- WHAT IS EXPECTED
Copy the entire listing below word for word, keeping every line unchanged.
[begin SUPPLIED INFORMATION]
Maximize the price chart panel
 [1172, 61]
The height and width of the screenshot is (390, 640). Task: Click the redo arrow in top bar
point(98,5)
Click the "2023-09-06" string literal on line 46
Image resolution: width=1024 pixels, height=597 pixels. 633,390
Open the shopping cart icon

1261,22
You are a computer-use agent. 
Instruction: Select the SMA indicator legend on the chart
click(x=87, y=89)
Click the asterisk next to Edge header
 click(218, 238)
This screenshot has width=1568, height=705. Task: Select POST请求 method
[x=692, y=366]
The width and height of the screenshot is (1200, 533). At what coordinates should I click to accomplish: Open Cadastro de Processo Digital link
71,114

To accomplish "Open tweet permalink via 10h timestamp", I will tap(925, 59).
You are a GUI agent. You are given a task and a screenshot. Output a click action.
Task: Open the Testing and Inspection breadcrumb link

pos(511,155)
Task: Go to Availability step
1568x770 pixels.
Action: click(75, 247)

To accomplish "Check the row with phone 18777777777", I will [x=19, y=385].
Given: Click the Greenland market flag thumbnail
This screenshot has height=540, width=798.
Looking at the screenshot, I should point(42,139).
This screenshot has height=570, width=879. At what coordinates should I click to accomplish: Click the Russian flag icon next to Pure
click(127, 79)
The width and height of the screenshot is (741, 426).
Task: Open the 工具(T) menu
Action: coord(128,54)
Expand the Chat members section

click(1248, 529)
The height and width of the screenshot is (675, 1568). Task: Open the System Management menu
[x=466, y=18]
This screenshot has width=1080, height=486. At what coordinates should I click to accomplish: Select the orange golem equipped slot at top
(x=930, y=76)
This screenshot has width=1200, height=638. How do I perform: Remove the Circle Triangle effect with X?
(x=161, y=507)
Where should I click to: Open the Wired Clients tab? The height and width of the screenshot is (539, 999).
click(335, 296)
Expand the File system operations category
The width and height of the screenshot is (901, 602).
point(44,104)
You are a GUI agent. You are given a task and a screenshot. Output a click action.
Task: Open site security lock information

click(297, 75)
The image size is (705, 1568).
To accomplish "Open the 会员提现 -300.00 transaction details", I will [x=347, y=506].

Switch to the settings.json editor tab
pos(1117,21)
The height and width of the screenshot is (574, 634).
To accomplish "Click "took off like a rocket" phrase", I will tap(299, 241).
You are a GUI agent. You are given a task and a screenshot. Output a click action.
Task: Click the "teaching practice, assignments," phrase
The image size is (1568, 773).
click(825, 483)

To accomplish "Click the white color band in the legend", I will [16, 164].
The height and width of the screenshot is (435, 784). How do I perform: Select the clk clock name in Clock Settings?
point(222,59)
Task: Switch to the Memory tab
[end SUPPLIED INFORMATION]
- RESPONSE TO THE EXERCISE
Maximize the price chart panel
 [1172, 61]
The height and width of the screenshot is (390, 640). Task: Click the redo arrow in top bar
point(98,5)
Click the "2023-09-06" string literal on line 46
Image resolution: width=1024 pixels, height=597 pixels. 633,390
Open the shopping cart icon

1261,22
You are a computer-use agent. 
Instruction: Select the SMA indicator legend on the chart
click(x=87, y=89)
Click the asterisk next to Edge header
 click(218, 238)
This screenshot has width=1568, height=705. Task: Select POST请求 method
[x=692, y=366]
The width and height of the screenshot is (1200, 533). At what coordinates should I click to accomplish: Open Cadastro de Processo Digital link
71,114

To accomplish "Open tweet permalink via 10h timestamp", I will tap(925, 59).
You are a GUI agent. You are given a task and a screenshot. Output a click action.
Task: Open the Testing and Inspection breadcrumb link

pos(511,155)
Task: Go to Availability step
1568x770 pixels.
Action: click(75, 247)

To accomplish "Check the row with phone 18777777777", I will [x=19, y=385].
Given: Click the Greenland market flag thumbnail
This screenshot has height=540, width=798.
Looking at the screenshot, I should point(42,139).
This screenshot has height=570, width=879. At what coordinates should I click to accomplish: Click the Russian flag icon next to Pure
click(127, 79)
The width and height of the screenshot is (741, 426).
Task: Open the 工具(T) menu
Action: coord(128,54)
Expand the Chat members section

click(1248, 529)
The height and width of the screenshot is (675, 1568). Task: Open the System Management menu
[x=466, y=18]
This screenshot has width=1080, height=486. At what coordinates should I click to accomplish: Select the orange golem equipped slot at top
(x=930, y=76)
This screenshot has width=1200, height=638. How do I perform: Remove the Circle Triangle effect with X?
(x=161, y=507)
Where should I click to: Open the Wired Clients tab? The height and width of the screenshot is (539, 999).
click(335, 296)
Expand the File system operations category
The width and height of the screenshot is (901, 602).
point(44,104)
You are a GUI agent. You are given a task and a screenshot. Output a click action.
Task: Open site security lock information

click(297, 75)
The image size is (705, 1568).
To accomplish "Open the 会员提现 -300.00 transaction details", I will [x=347, y=506].

Switch to the settings.json editor tab
pos(1117,21)
The height and width of the screenshot is (574, 634).
To accomplish "Click "took off like a rocket" phrase", I will tap(299, 241).
You are a GUI agent. You are given a task and a screenshot. Output a click action.
Task: Click the "teaching practice, assignments," phrase
The image size is (1568, 773).
click(825, 483)

To accomplish "Click the white color band in the legend", I will [16, 164].
The height and width of the screenshot is (435, 784). How do I perform: Select the clk clock name in Clock Settings?
point(222,59)
Task: Switch to the Memory tab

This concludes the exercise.